[Short task 1]
In the page on the 2007 Tropfest finalists, which television series did the winning film An Imaginary Life reportedly resemble?
[Short task 2]
In the page on the 2007 Tropfest finalists, rewrite the paragraph beginning "Synopsis: John Doyle, as the omnipotent" as a short bulleted list that keeps its main facts.

[Page extract]
= 2007 Tropfest finalists =

The Tropfest short film festival is held in Sydney, Australia each year. This is the list of 2007's short-listed films and winners.

There was controversy regarding the winning film An Imaginary Life due to similarities to the American television series Foster's Home for Imaginary Friends.

==The Story of Ned==
Synopsis: John Doyle, as the omnipotent yet not altogether totally reliable narrator, tells the tragic tale of Ned, a little story with a detective yarn for a father and a children's fable for a mother. But in this animation, Ned has a problem: he is a story without an ending.
Director: Simon Weaving
Producer: Simon Weaving
Writer: Simon Weaving
Cinematographer: Dan Miller
Sound design: Mark Webber
Composer: Troy Hambly
Editor: Dan Miller Key
Key Cast: John Doyle, Tony Turner
Length: 6' 50"

==The Grey Cloud==
Synopsis: This noirish film, set in a crime-ridden city, opens with a man walking a woman down an alley. Nearby is a mysterious piano bar, a place where the music can simply take you away.

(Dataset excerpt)
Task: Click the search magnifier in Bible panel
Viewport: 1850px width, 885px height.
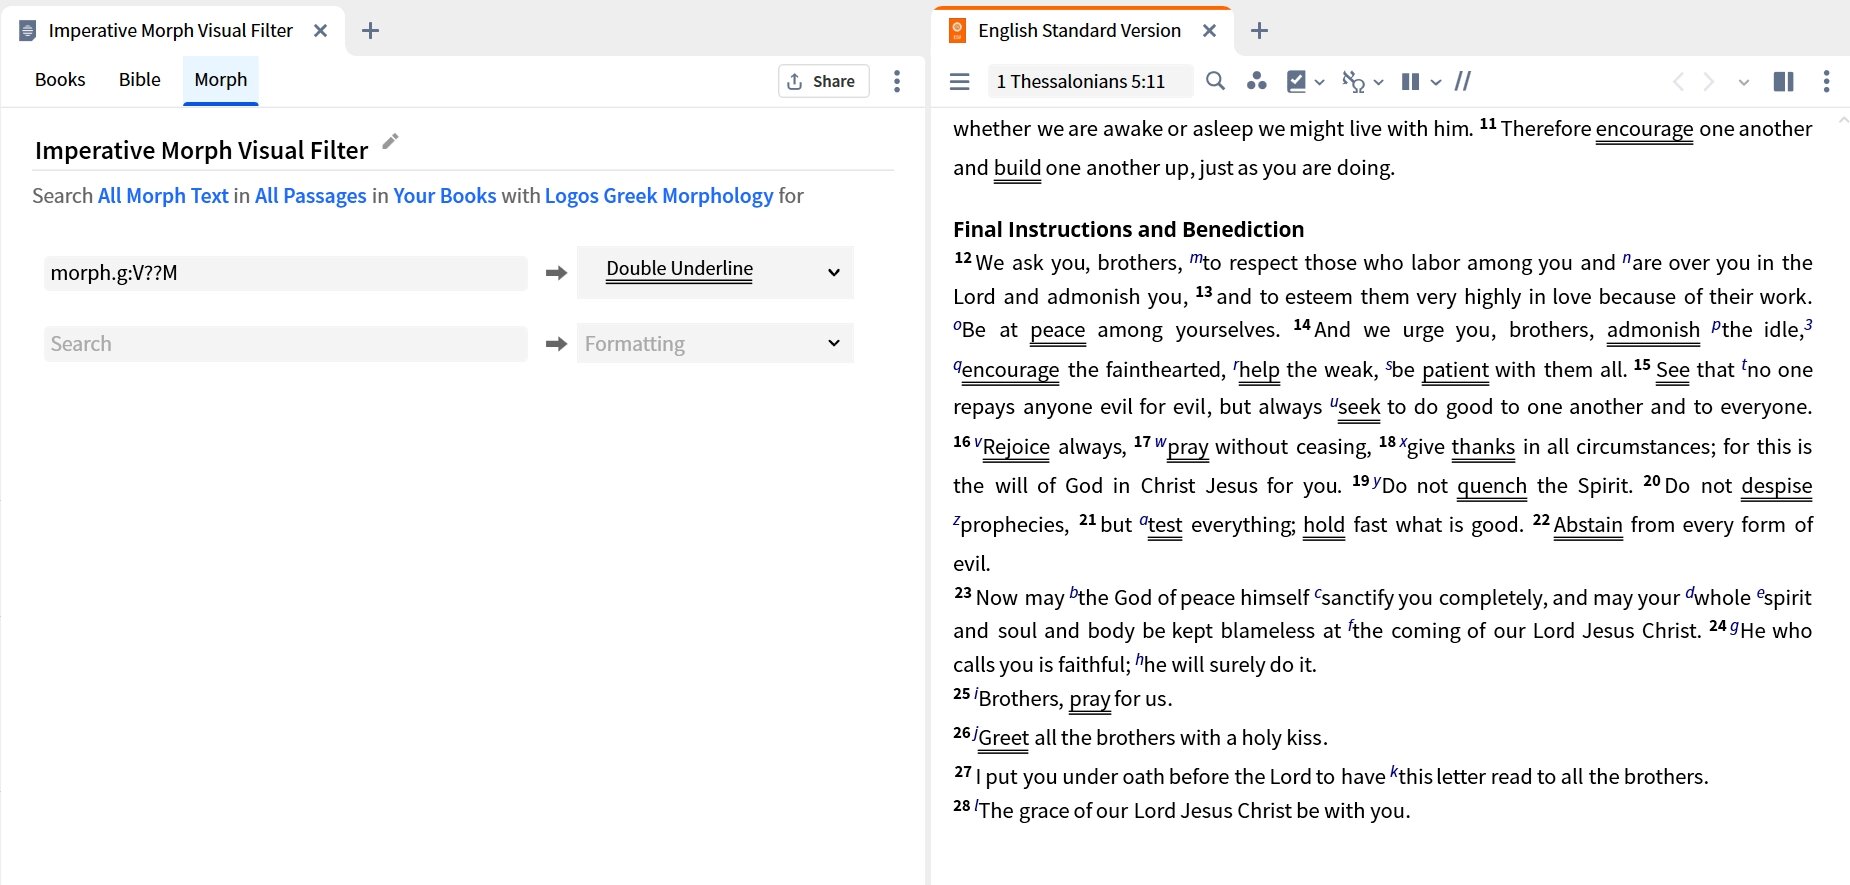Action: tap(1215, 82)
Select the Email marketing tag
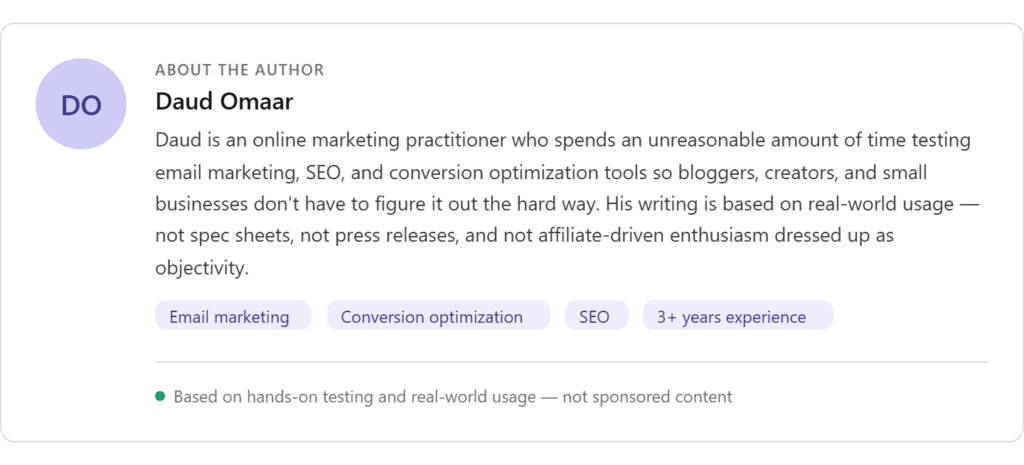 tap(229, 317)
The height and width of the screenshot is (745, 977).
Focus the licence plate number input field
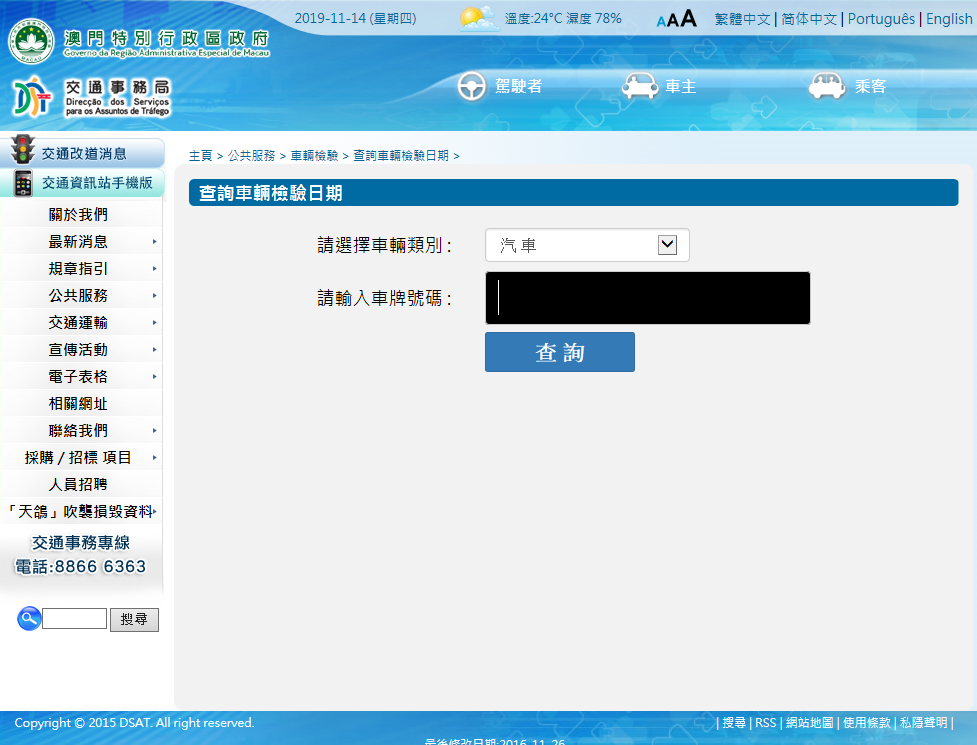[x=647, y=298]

[Task answer 1]
The American television series Foster's Home for Imaginary Friends.

[Task answer 2]
- John Doyle narrates, as an all-powerful but not fully reliable narrator.
- The film tells the tragic tale of Ned, a little story.
- Ned's father is a detective yarn and his mother is a children's fable.
- The film is an animation.
- Ned's problem is that he is a story without an ending.